Et pendant que ces cas extrêmes monopolisent l’attention, des millions de familles modestes naviguent au quotidien dans les méandres d’un système de plus en plus complexe.
Le vrai débat : solidarité ou équité ?

Au fond, le cas de Cheryl soulève une tension que personne ne sait vraiment résoudre.
Comment soutenir les familles nombreuses, souvent en difficulté réelle, sans créer des effets d’aubaine pour ceux qui optimisent le système ?
Le Royaume-Uni n’a pas encore tranché. La France non plus — comme en témoignent les débats récurrents autour de la baisse des allocations familiales et des réformes successives de la CAF.
Certains proposent de contrôler l’usage des aides sociales, comme c’est envisagé pour les bénéficiaires du RSA. D’autres jugent cette approche trop intrusive et stigmatisante.
La question reste entière. Et le cas Cheryl, avec son treizième enfant en route, promet de la maintenir au cœur des discussions encore longtemps.
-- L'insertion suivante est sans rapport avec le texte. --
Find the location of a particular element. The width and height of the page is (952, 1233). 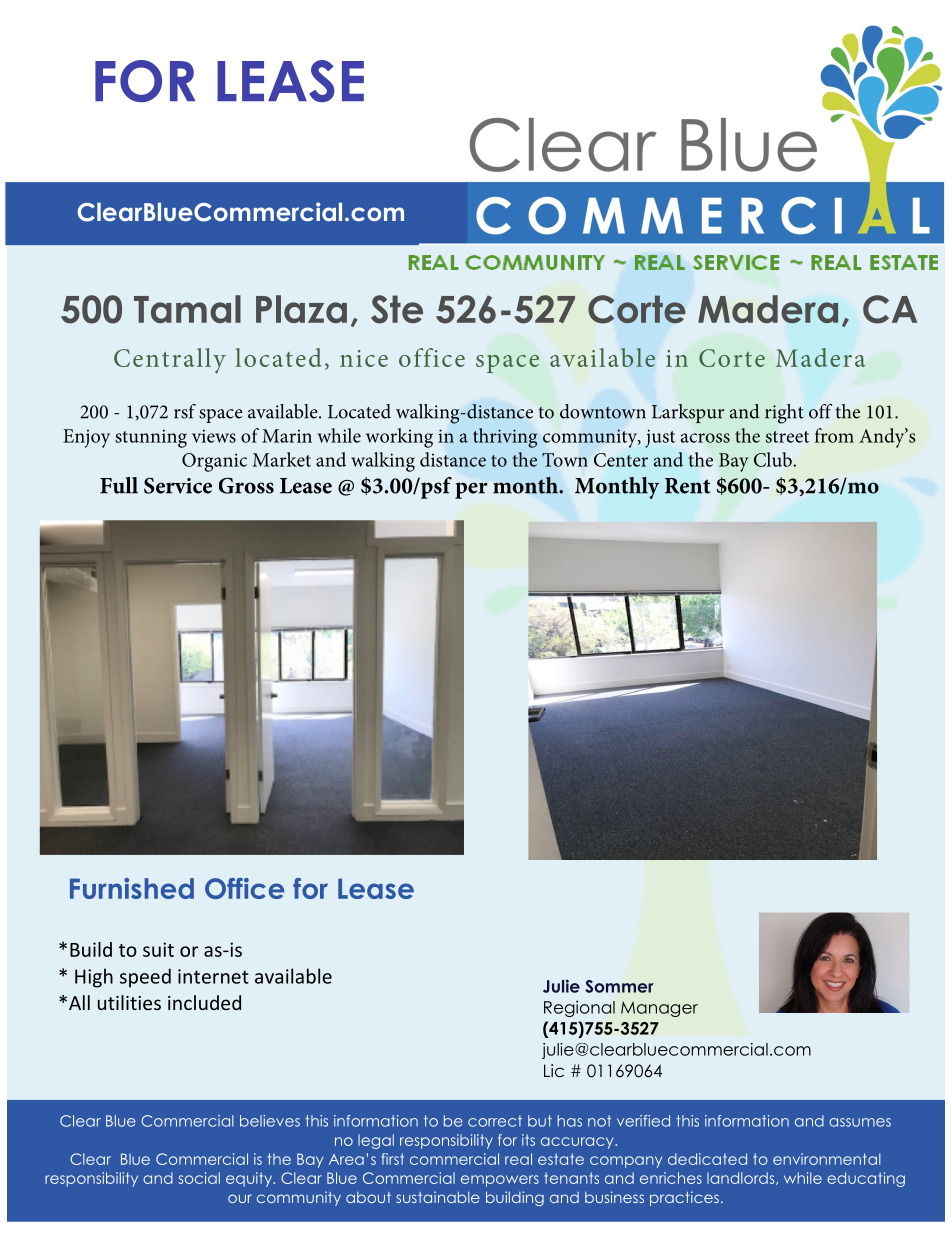

right is located at coordinates (784, 414).
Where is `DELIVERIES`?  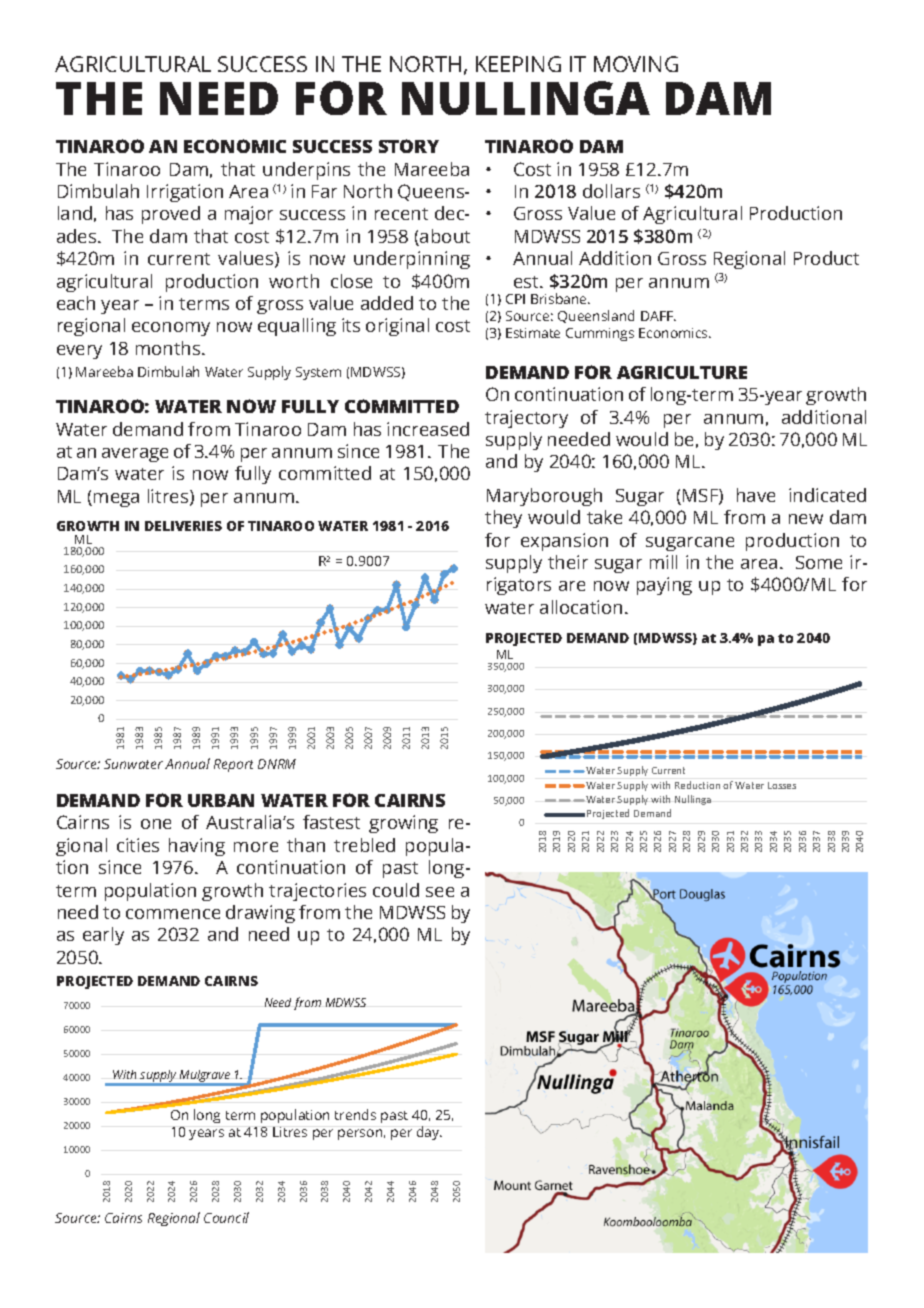
DELIVERIES is located at coordinates (183, 526).
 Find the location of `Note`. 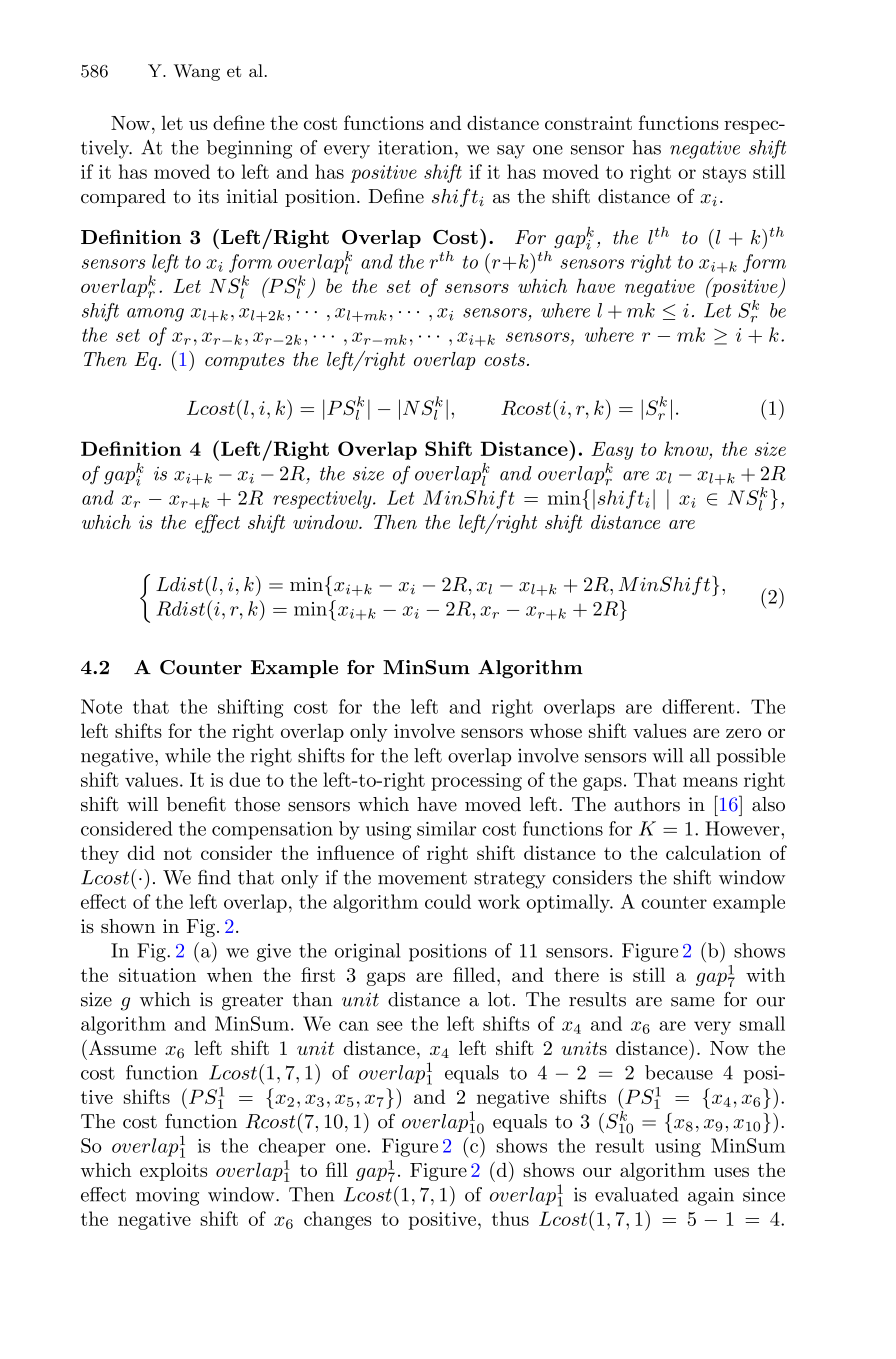

Note is located at coordinates (101, 706).
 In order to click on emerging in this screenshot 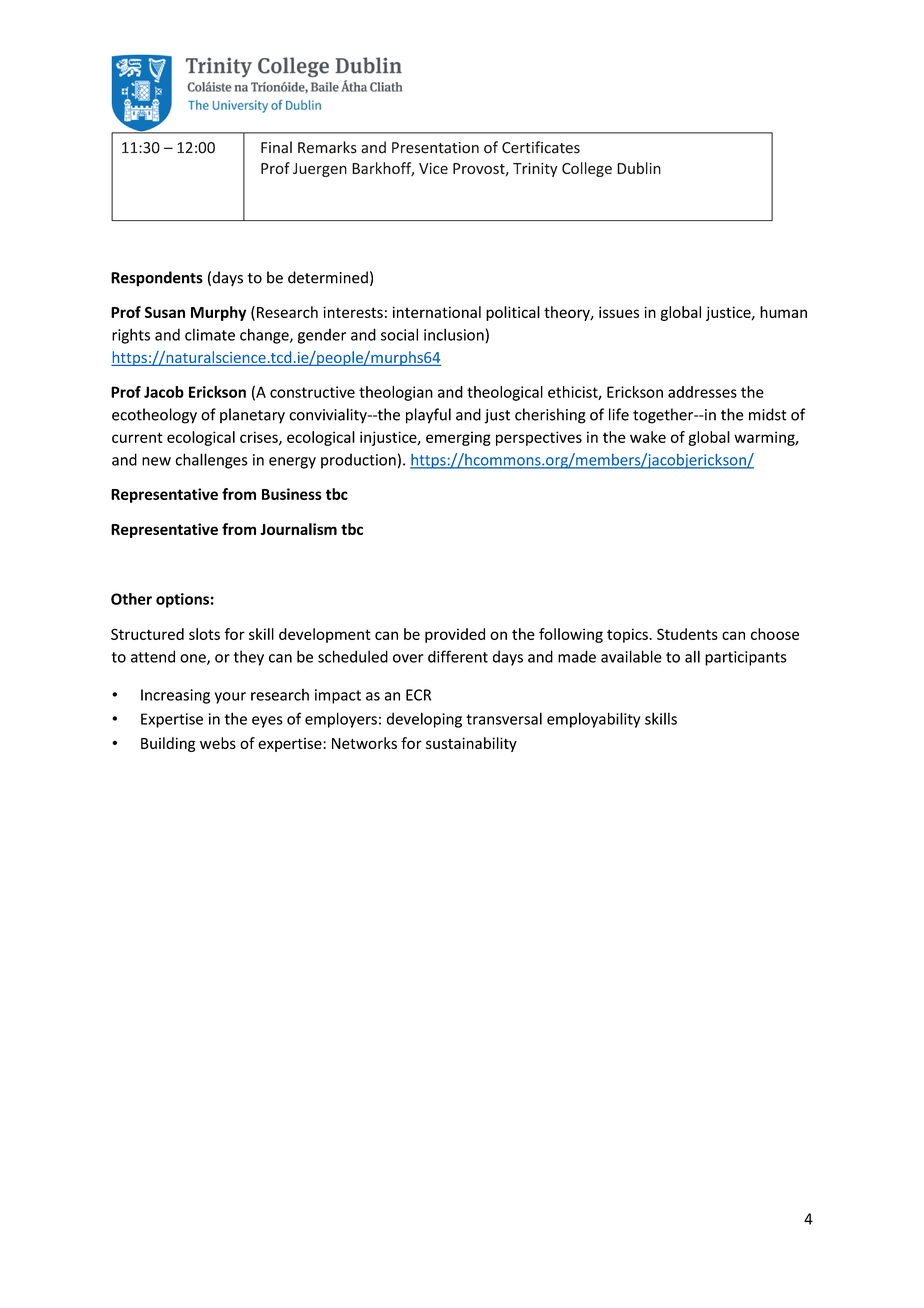, I will do `click(458, 438)`.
Ce que cela dit de nos sociétés
Au-delà des chiffres et des polémiques, l’histoire de Cheryl Prudham est un miroir tendu à nos systèmes de protection sociale.
Elle illustre les limites d’une politique uniforme, aveugle aux situations individuelles. Mais aussi les dangers d’un contrôle trop serré, qui risque de stigmatiser les plus vulnérables.
Entre liberté de fonder la famille que l’on souhaite et nécessité de gérer l’argent public avec rigueur, aucun pays n’a trouvé la formule parfaite.
Et pendant que le débat continue, Cheryl attend la naissance de son prochain enfant. Son treizième.